[Pixel coordinate grounding data]
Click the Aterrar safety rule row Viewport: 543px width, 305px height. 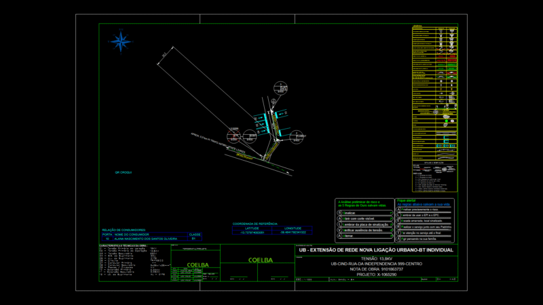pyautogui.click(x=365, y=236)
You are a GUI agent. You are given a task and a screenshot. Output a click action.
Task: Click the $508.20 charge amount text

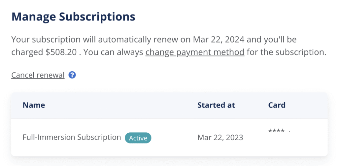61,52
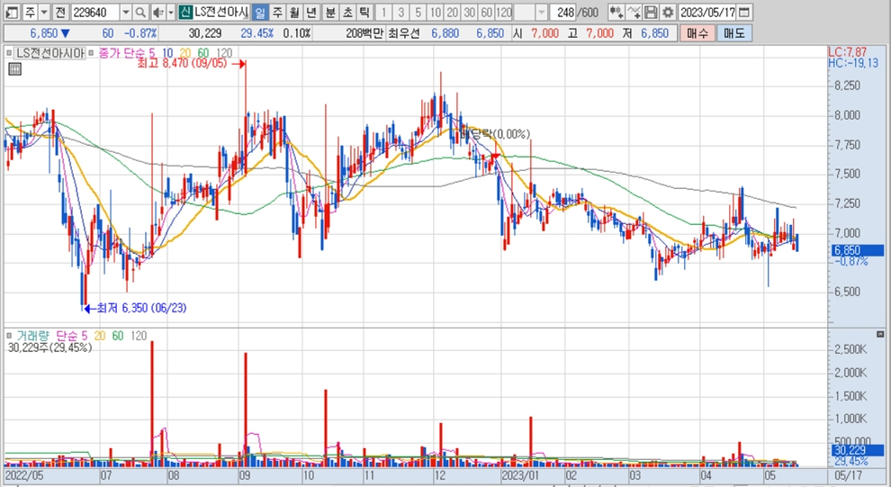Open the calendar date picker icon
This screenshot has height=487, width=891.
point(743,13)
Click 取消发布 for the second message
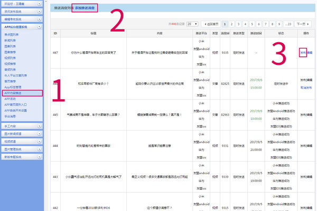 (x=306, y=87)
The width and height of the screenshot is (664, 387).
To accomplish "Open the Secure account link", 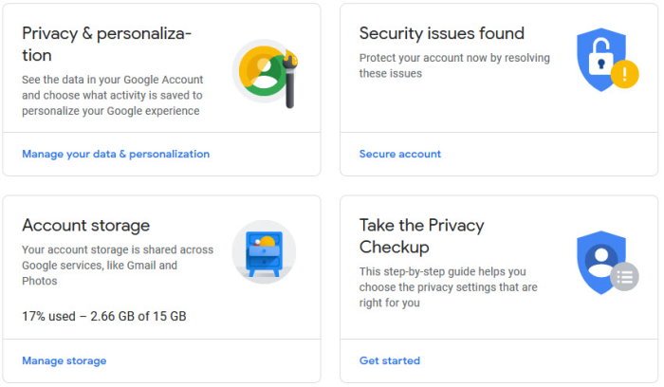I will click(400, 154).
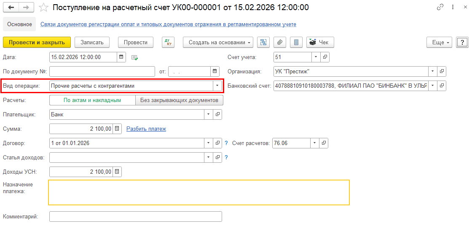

Exercise
In the records above, find the line with "Task: Click the $508.20 charge amount text" and the line with "The width and"; please transcribe exactly those two lines and all lines between them, omitting any picture.

Result for this task
Task: Click the $508.20 charge amount text

61,52
Open the calendar date picker icon
This screenshot has height=487, width=891.
point(743,13)
Click 取消发布 for the second message
 (x=306, y=87)
The width and height of the screenshot is (664, 387).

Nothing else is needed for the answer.